Virginia’s whistleblower law shields employees who make “good faith” reports of wrongdoing or abuse to a proper authority, including the legislature. The law specifies it does not protect disclosures the employee knew or should have known were “confidential by law.”
Technically, Moschetti was fired for mishandling confidential material by sending investigative records to her personal email account at least 25 times, according to state records. In her grievance filing, Moschetti said she had been working remotely because of the pandemic and needed to email work files to her personal account in order to print them on her home office printer, which she said she couldn’t do from her work-issued computer.
Moschetti also sent copies of her draft reports to a “former law enforcement officer,” telling him: “In case I get ‘Epsteined,’ here’s the truth,” per court filings. That was a reference to disgraced financier Jeffrey Epstein, whose jail-cell suicide in 2019 sparked conspiracy theories about a potential cover-up.
Moschetti’s court filings insist she did not share her files with the media, but the grievance records say she was the original source of the material given to the media by “a third party.”
Moschetti’s employment hearing officer determined her report to the General Assembly was not in good faith because “it was intended to protect her from discipline for her earlier policy violations” and didn’t include any clear allegations of wrongdoing or abuse.
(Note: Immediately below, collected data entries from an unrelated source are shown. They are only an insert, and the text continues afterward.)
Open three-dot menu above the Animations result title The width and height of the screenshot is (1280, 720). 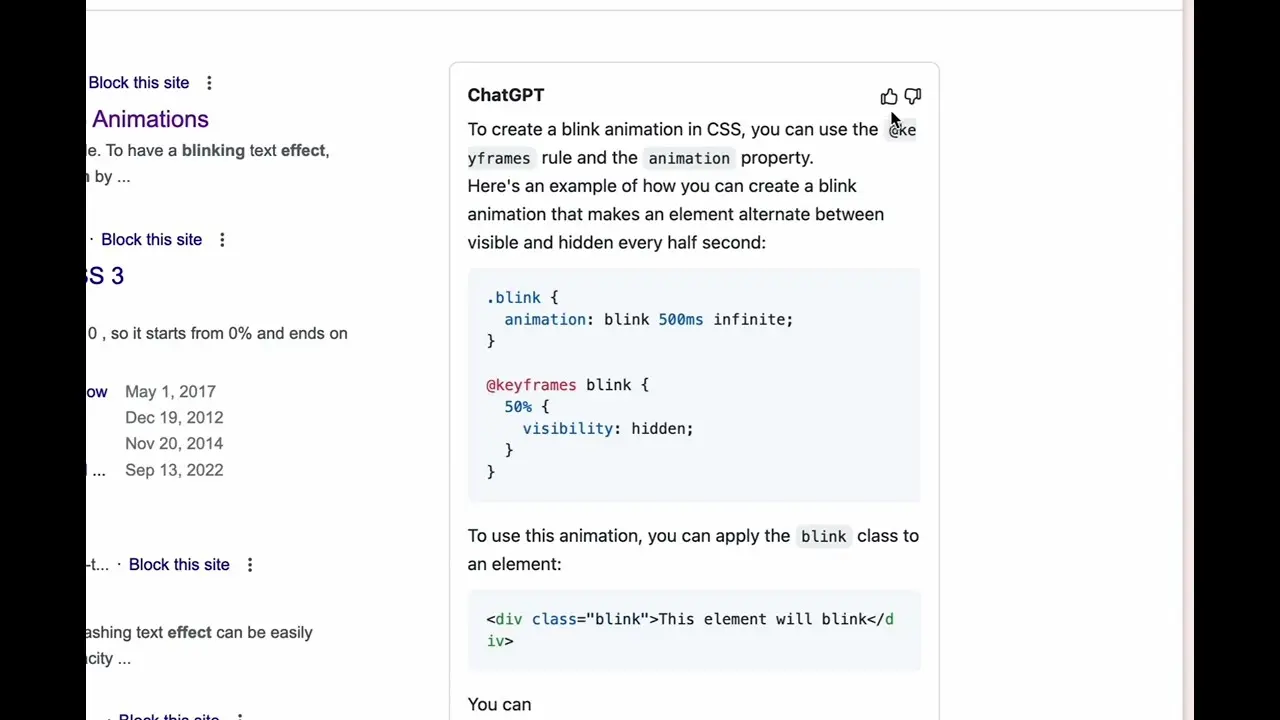click(x=209, y=83)
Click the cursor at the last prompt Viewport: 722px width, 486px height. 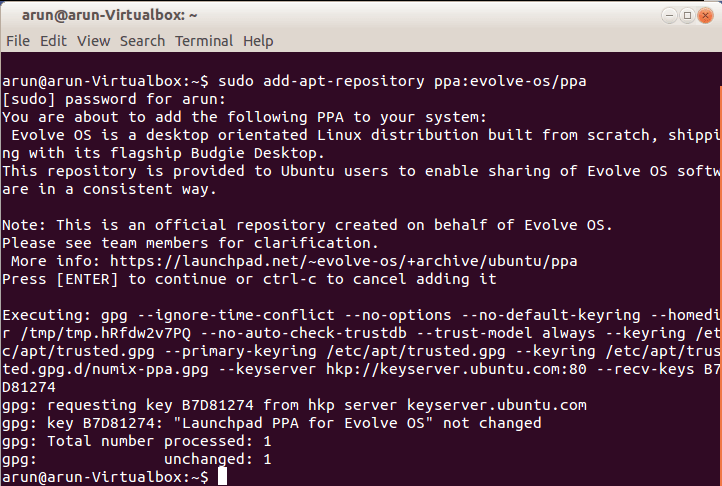click(x=223, y=477)
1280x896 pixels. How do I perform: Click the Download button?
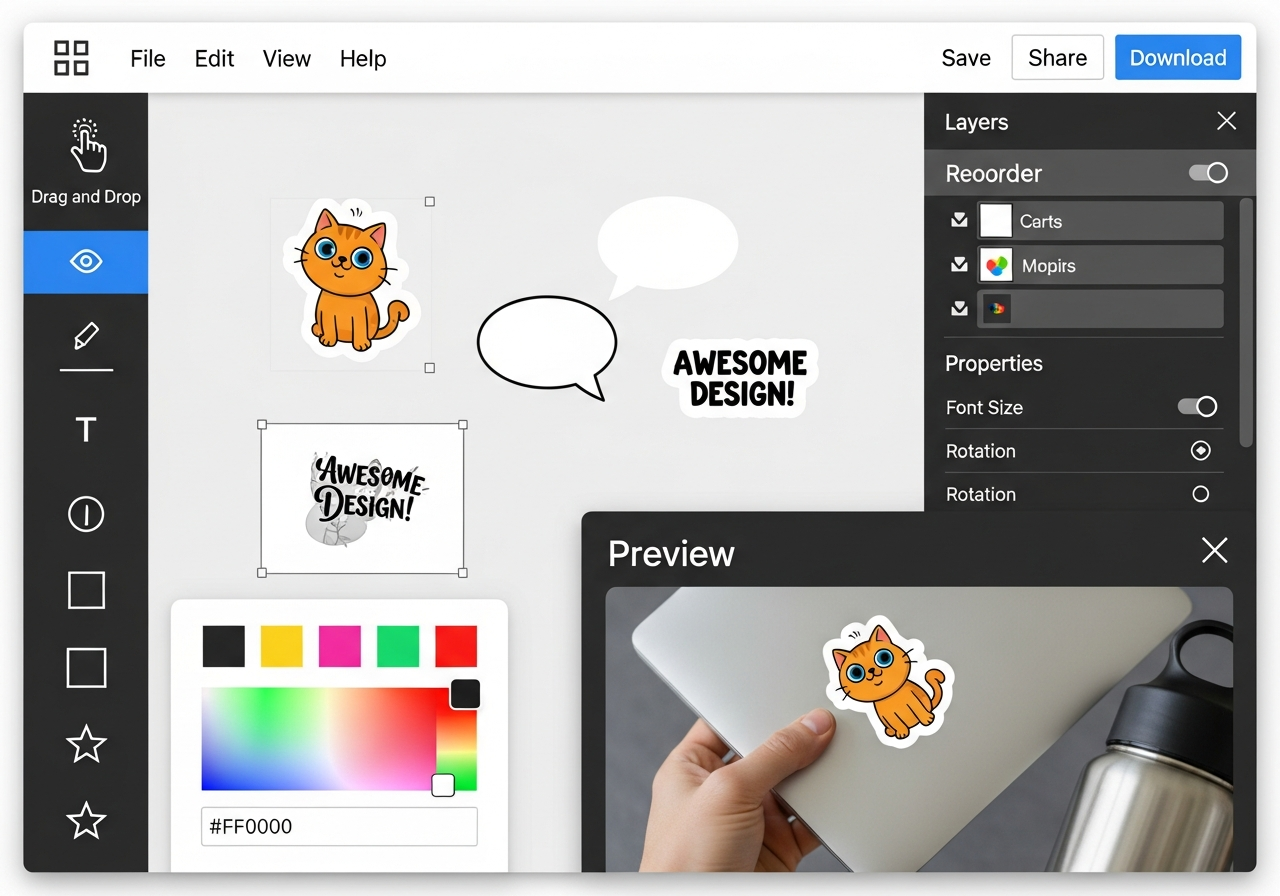tap(1178, 57)
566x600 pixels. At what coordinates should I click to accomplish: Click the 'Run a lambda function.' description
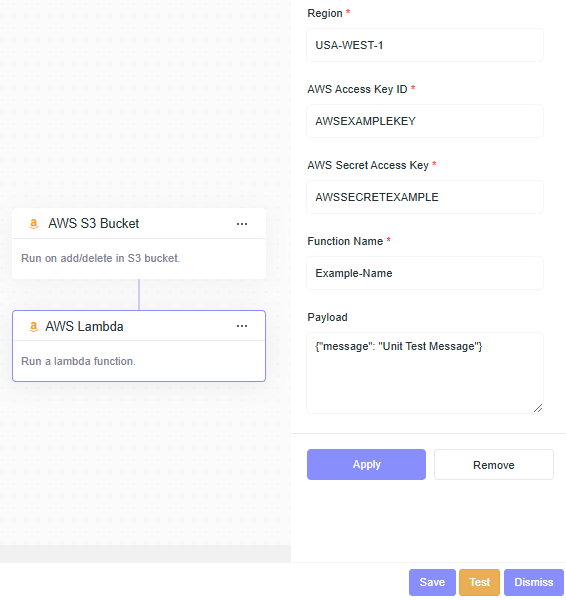point(78,361)
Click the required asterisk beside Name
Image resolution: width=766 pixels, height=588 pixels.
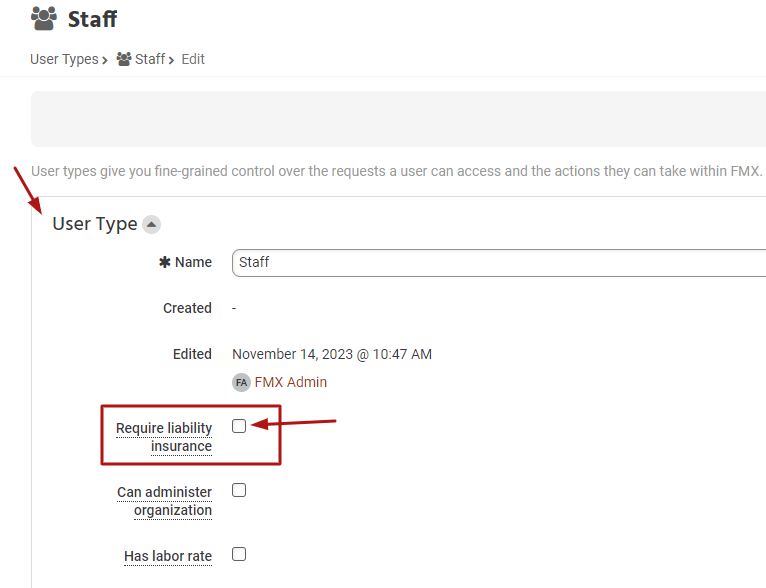click(165, 262)
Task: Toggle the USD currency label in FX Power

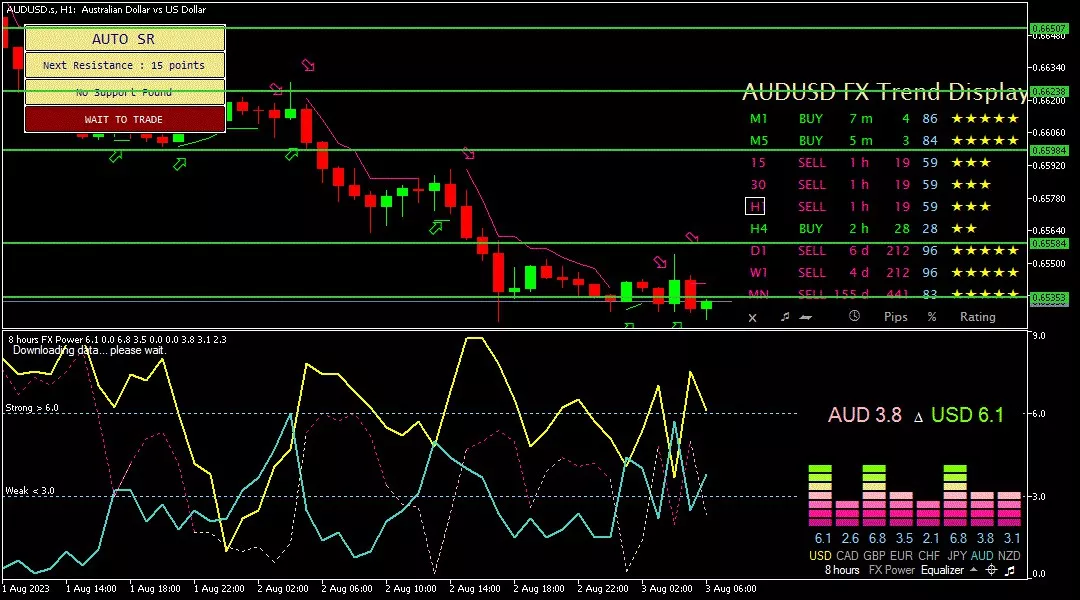Action: (819, 555)
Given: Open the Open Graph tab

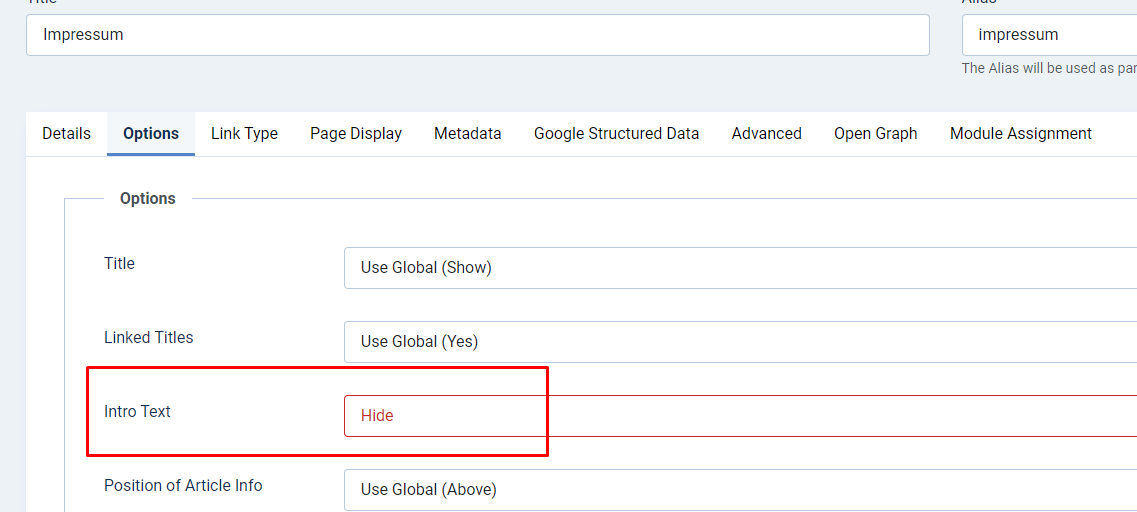Looking at the screenshot, I should tap(875, 134).
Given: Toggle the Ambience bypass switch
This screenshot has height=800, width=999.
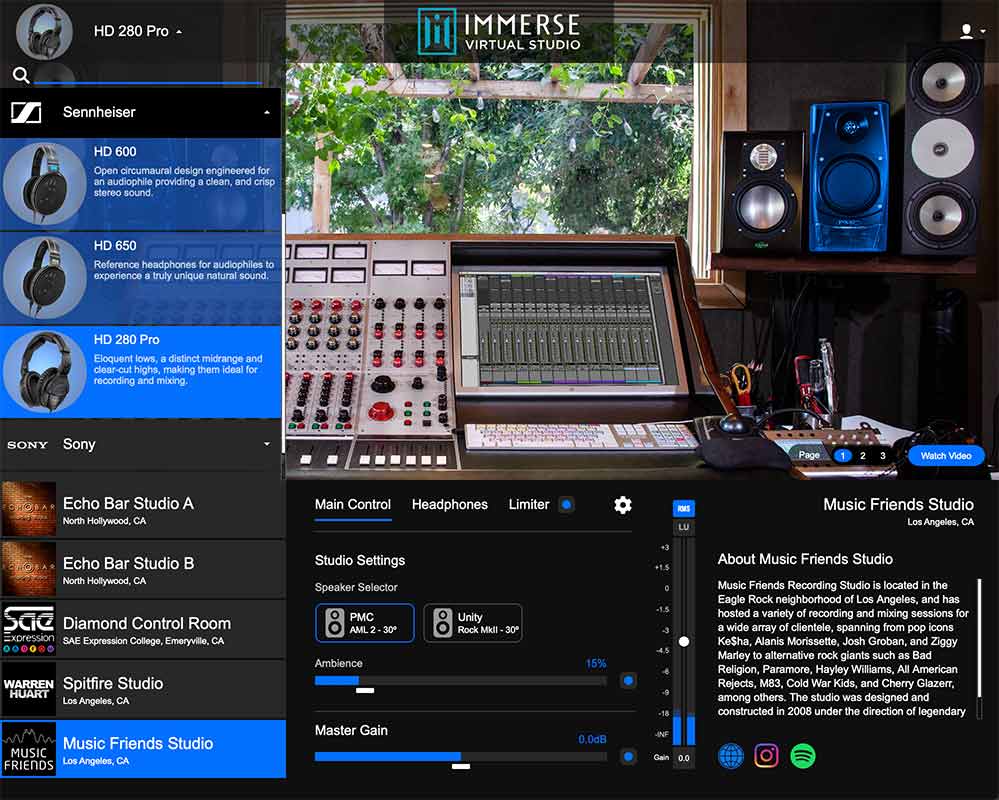Looking at the screenshot, I should pos(628,679).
Moschetti’s attorneys have argued it was her communication to the General Assembly that “made her a suspect” in OSIG’s hunt for the leaker behind the media coverage. It wasn’t until afterward, they note, that the agency discovered the violations of email protocols and punished her. The fact that Moschetti also disclosed the material to a third party not in state government, her lawyer wrote in the grievance appeal letter, should not disqualify her as a whistleblower.
The state’s logic, Moschetti’s lawyer wrote in a request for an administrative review of the hearing officer’s ruling, leads to an “absurd result” if whistleblower protections only apply to those who strictly follow all confidentiality rules. Moschetti, her lawsuit claims, became a ‘scapegoat for having shined a light on Board misconduct.”
One of the first documents leaked to the news media was an earlier, 13-page draft report on the Martin case that included more serious allegations about Parole Board misconduct. That document was eventually shortened to six pages, a decision OSIG explained as innocuous editing to ensure all the report’s conclusions were supported by facts and the law.
“After she submitted her draft report, it was sanitized, reduced, redacted and then released, but only in redacted form,” her suit says. “When the media finally obtained Moschetti’s initial report, which contained far more details about alleged board misconduct than the sanitized final report, she was investigated, fired and defamed.”
In their filing seeking dismissal of the lawsuit, lawyers for the defendants called the case meritless.
“This case is not about protecting whistleblowers,” the defense wrote. “Rather, it is about an employee who admits to stealing and disseminating highly sensitive and confidential information in direct violation of her job duties, her employer’s instructions, the law and multiple internal and external Commonwealth policies.”